Kearns was batting .333 with six runs, nine walks and two RBI during the rehab assignment. He started six games in right field and one at designated hitter.
This latest setback adds to a frustrating season for the 24-year-old.
Kearns has been on the disabled list twice - the first time for a broken left forearm - for a total of 74 games. In the 28 games Kearns has played, he batted .195 with three homers, 13 RBI and 30 strikeouts.
Ah, I see.
So now, Dr. Peter Stern, best hand surgeon in the region, is in on the conspiracy as well!
And that hack Kremchek actually referred the case to someone who knows more than him? Jeez, talk about a God complex...
And just who is this "UPI" that wrote the story? Sounds made up.
"No matter how good you are, you're going to lose one-third of your games. No matter how bad you are you're going to win one-third of your games. It's the other third that makes the difference." ~Tommy Lasorda
Date of article is June 8..
http://www.usatoday.com/sports/baseb...earns-dl_x.htm
Took the Reds a considerable amount of time to figure out that it needed surgery..After not starting nine straight games with a sore right thumb, injury-plagued outfielder Austin Kearns was placed on the 15-day disabled list Tuesday by the Cincinnati Reds.
The move is retroactive to June 2.
Don't know if it was the trainer, doctor, or whatever, but they didn't seem to diagnose it correctly.
WOY's own posting indicates he was diagnosed as a blister earlier.
So there were two blisters that year.
Now I can understand the confusion.. I only remembered the earlier one.
But I'm sure that's not enough for some people.. thus the following:
http://honestwagner.blogspot.com/200...in-kearns.html
March 2004 - Kearns is not 100% in Spring Training yet remains "the only untouchable" on the Reds' roster (WC).
April 2004 - Kearns is slumping as he struggles to regain form lost to shoulder surgery: hits .137 / .290 / .333 in 51 April at-bats.
April 2004 - Kearns snaps his ulna, "the large bone on the medial side of the forearm," on an inside pitch (WC).
May 2004 - Kearns come back quickly from the snapped arm bone, but hits only .286 / .390 / .371 in 35 at-bats.
June 2004 - Kearns develops a mysterious wound, a "hole in his hand," that won't heal (WC). It originally "started as a blister, but has wavered in severity, never enough to get him back in the lineup" (WC). He is fitted with special gloves padded to protect bone spurs near his thumb but soon has surgery "to remove bone spurs, scar tissue, and close the wound on his right thumb" (WC). He strikes out in his only June at-bat.
[Phil ] Castellini celebrated the team's farm system and noted the team had promising prospects who would one day be great Reds -- and then joke then they'd be ex-Reds, saying "of course we're going to lose them". #SellTheTeamBob
Nov. 13, 2007: One of the greatest days in Reds history: John Allen gets the boot!

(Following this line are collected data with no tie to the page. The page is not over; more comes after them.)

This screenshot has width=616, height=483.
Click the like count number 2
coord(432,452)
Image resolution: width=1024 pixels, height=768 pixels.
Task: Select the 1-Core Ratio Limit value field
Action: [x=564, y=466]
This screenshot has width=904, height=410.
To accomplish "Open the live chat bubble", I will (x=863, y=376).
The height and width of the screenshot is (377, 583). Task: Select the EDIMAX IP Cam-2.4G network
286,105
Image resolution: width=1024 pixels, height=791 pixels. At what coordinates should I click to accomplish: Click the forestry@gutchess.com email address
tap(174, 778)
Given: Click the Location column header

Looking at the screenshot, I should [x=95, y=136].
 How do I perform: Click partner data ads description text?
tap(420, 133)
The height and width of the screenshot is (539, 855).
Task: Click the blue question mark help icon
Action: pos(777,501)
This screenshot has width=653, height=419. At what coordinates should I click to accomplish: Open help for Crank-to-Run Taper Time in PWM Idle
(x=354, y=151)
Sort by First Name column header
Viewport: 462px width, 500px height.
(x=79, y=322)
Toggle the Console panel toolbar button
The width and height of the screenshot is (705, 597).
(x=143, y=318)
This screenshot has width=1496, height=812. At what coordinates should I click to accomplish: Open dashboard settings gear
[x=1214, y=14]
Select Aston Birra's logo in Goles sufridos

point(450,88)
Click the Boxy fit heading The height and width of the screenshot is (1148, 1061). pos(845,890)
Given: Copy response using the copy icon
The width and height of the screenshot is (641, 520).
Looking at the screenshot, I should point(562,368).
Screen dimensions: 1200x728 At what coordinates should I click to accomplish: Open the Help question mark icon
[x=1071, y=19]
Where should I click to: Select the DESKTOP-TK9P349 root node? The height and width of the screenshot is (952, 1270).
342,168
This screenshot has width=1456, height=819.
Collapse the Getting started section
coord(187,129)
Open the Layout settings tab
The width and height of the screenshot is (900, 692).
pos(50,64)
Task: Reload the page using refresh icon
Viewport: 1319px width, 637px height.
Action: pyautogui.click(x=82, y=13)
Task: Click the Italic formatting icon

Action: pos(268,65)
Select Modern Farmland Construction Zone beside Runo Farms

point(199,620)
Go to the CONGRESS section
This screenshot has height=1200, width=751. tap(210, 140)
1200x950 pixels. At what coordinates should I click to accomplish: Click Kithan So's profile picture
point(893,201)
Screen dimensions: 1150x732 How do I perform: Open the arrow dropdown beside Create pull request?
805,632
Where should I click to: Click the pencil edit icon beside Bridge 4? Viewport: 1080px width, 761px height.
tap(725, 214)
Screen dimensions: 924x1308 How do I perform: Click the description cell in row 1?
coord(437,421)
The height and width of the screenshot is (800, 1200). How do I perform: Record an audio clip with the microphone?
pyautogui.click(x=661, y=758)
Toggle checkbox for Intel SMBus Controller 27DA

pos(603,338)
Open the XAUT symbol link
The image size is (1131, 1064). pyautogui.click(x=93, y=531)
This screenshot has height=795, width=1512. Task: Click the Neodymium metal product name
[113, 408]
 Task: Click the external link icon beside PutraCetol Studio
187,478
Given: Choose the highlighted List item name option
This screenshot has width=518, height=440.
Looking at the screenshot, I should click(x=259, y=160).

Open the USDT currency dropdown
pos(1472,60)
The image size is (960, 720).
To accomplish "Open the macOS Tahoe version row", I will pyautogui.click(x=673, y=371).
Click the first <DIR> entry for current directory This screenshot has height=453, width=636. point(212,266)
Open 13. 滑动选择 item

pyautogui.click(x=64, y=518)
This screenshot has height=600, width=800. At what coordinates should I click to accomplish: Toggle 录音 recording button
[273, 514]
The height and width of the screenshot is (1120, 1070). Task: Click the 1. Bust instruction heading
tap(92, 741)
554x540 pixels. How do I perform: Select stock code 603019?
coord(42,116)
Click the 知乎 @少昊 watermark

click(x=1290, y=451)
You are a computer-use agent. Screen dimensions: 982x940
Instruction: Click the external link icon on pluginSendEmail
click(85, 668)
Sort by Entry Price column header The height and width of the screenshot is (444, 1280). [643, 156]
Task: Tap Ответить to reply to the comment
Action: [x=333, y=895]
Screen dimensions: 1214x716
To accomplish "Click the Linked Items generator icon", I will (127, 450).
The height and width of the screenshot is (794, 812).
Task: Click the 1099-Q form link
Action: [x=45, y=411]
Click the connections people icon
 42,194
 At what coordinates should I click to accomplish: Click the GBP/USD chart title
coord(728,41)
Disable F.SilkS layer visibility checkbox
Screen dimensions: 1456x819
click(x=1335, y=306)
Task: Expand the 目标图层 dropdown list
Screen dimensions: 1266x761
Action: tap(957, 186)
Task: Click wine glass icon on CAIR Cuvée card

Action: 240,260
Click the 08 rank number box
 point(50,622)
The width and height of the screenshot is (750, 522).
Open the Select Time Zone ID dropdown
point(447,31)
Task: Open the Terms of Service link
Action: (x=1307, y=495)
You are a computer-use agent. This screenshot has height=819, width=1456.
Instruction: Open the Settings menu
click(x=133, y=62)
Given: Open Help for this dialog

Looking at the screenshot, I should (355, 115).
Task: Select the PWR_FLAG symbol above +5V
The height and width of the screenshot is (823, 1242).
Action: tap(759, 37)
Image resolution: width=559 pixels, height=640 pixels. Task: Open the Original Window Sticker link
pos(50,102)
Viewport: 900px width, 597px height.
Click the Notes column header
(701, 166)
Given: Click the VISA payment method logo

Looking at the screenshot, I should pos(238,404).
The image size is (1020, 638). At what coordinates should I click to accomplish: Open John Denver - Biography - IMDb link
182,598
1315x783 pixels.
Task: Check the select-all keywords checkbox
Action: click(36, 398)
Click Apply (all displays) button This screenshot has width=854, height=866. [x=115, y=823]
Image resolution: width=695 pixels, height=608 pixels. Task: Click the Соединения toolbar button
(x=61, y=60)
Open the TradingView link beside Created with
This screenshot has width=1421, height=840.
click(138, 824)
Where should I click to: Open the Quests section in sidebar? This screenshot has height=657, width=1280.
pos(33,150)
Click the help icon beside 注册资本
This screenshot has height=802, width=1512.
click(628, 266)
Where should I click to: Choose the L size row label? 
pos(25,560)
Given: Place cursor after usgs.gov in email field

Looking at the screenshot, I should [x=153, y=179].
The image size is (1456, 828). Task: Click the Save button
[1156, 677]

But the thing is, you called the medical staff liars for essentially covering up a blister when in fact they knew it was more serious.
But what you posted above says that the hand thing "started as a blister". So at one point in time, it was in fact a blister.
If you want to say they didn't treat the blister correctly, that is a whole different ballgame than calling them liars.